2025 年 6 巻 1 号 p. 39-50
Until now, with the assistance of advanced technologies like drones and artificial intelligence (AI), the worldwide-attention-gained riparian environmental monitoring tasks recently have been gradually solved. However, there are still practical tasks that need to be solved by researchers when they are using drones and AI: How the trained AI model can be tested in practice; What kind of recognition-size can help the researchers get higher object detection accuracy; What kind of background will affect the object detection accuracy. Based on the mentioned issues, even there are several waste-based datasets that can be applied as benchmark globally (i.e., UAVVaste, UAV-BD and MJU-Waste), as yet in Japan, there is still no systematic local benchmark riparian waste-based dataset for application. Derived from the above, this paper takes the local location, the Asahi River Basin, Japan as the study site to design the experiments, and centers on the task of UAV-derived riparian waste-based object detection. The authors set up topics related to the influence of ground sample distance (GSD) and backgrounds (land-cover) on the accuracy of riparian waste-based object detection through various kinds of riparian waste-based images collected at different UAV flight altitudes (GSD) and at different sections (backgrounds) using multiple recognition sizes. In order to systematically analyze the above subjects, the authors set up different types of waste (can, cardboard, bottles and plastic bags), GSD (1.5, 2.0 and 2.5 cm/pixel), land-cover type (artificial- and natural- environment) and pixel-united recognition size (342×342, 900×600 and 5472×3648, pixel-unit) in corresponding groups. As another key point of this research, the authors applied AIGC-based model to detect the large-size objects in section-1 with over 80% detection ratio. This result proved the possibility of applying AIGC-based model in practical remote sensing tasks.

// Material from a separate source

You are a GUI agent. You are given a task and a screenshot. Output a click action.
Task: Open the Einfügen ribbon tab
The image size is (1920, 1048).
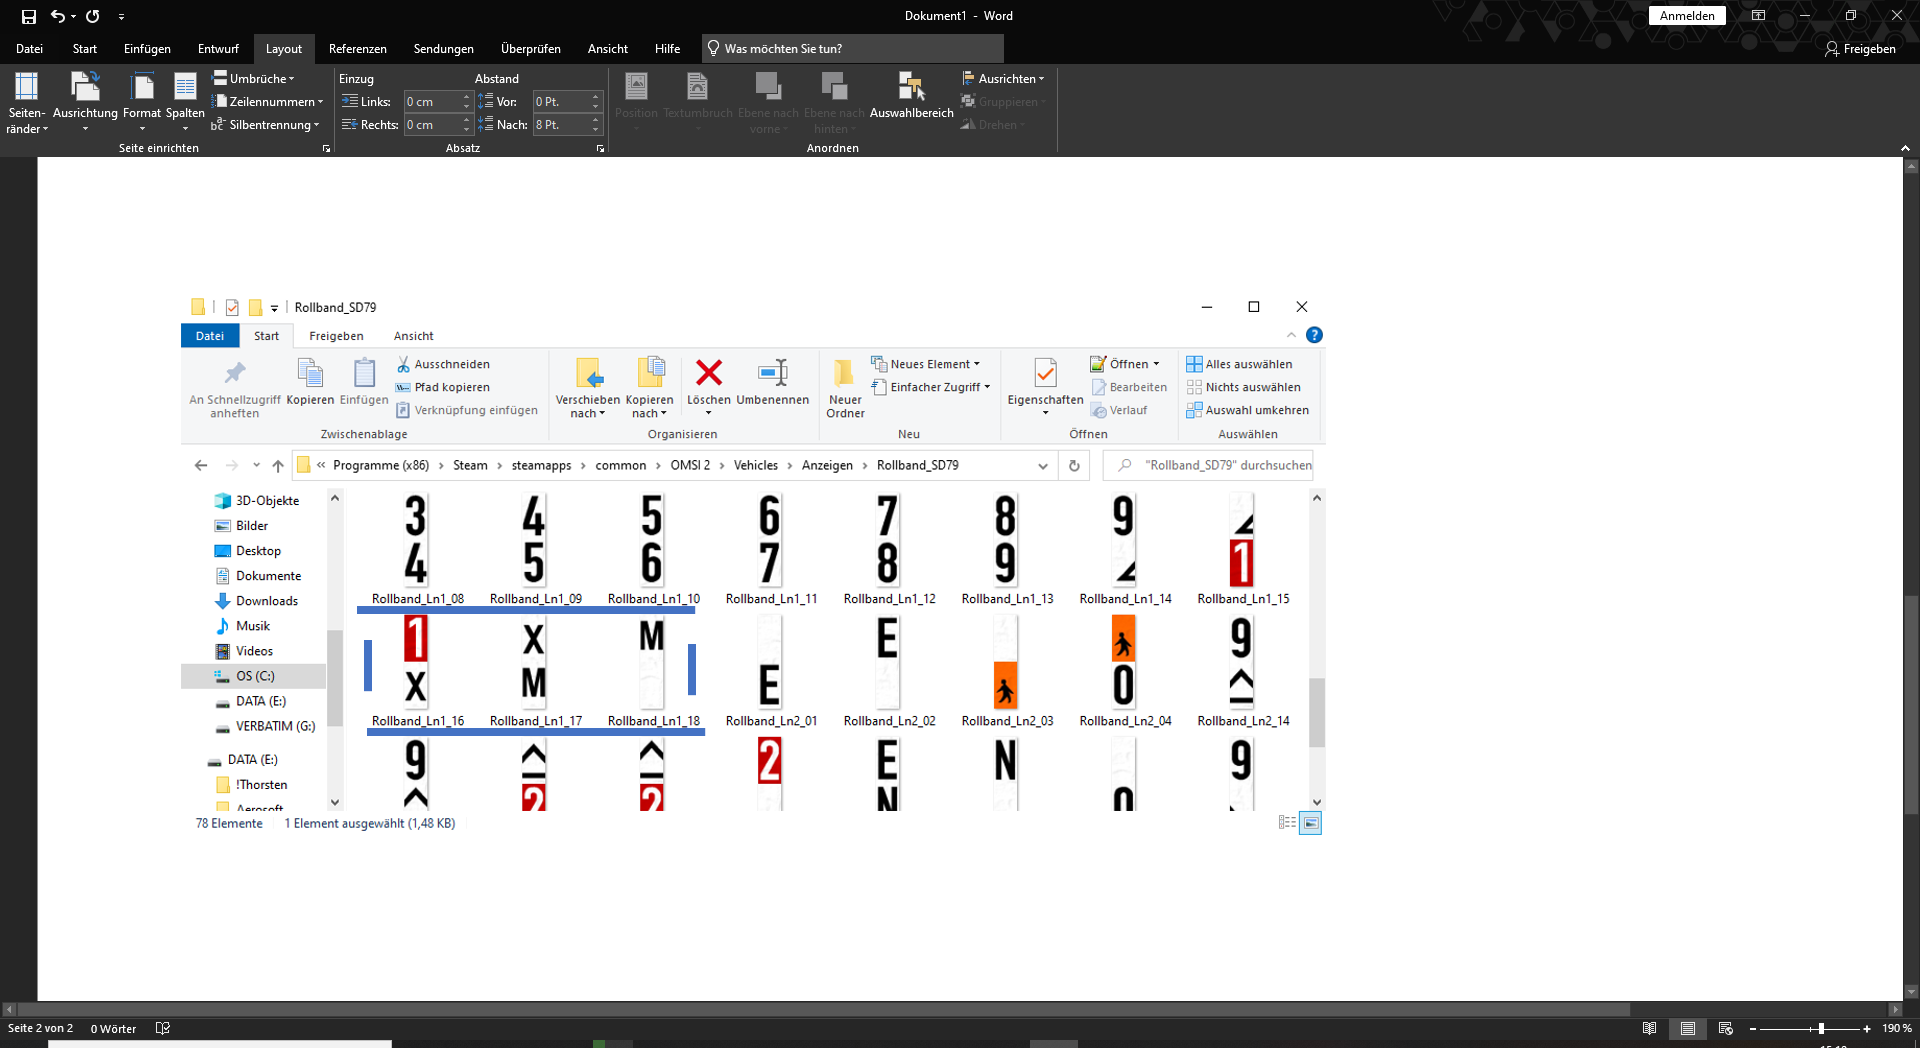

The riparian environmental monitoring tasks in the worldwide recently have been gradually solved with the assistance of drone- and AI-based technologies1), 2), 3). Among the mentioned tasks, waste pollution is becoming an environmental challenge that gains more and more attentions from citizens in the world. Whereas, even the environmental monitoring tasks are solved step by step, there are still some practical issues that need to be solved by researchers when they are using drones and AI (i.e., how to test model in practical task, how to choose image size for higher accuracy, how to affect accuracy under different background).
Based on the mentioned issues, using benchmark dataset is one of the most common approaches for the corresponding test and assessment. And accordingly there have been several open source datasets4), 5), 6) that can be applied as benchmark in the world (i.e., UAVVaste, UAV-BD and MJU-Waste), that include multiple backgrounds and waste-based species. But the content of the mentioned datasets is not derived from Japanese local environments. Even there are some local datasets1), 3) that have been applied in the practical issues based on different purposes, the local dataset is still too rare to include the factors all at once as follows, different types of waste-based objects, multiple backgrounds (land-cover types) and collected by low-altitude drones.
Considering of overcoming the gap between global- and local-based benchmark datasets in the environmental monitoring tasks, and based on the purpose of this research, a systematic local benchmark riparian waste-based dataset for application is necessary. According to the mentioned research objective, this work takes the Asahi River Basin, Okayama Prefecture, Japan as the study site, and focus on the task of detecting different flight- altitudes UAV-derived riparian waste-based objects under different backgrounds using multiple recognition sizes. And systematic analysis is derived from following content in corresponding groups:
• Different types of waste (bottles, cardboard, cans and plastic bags; small- and large-size objects);
• Ground Sample Distance or GSD (1.5, 2.0 and 2.5 cm/pix);
• Land-cover type (Paved Roads, Concrete, Structure, Brown-Grass and Green-Vegetation);
• Recognition-sizes (342×342, 900×600 and 5472×3648, pixel-unit).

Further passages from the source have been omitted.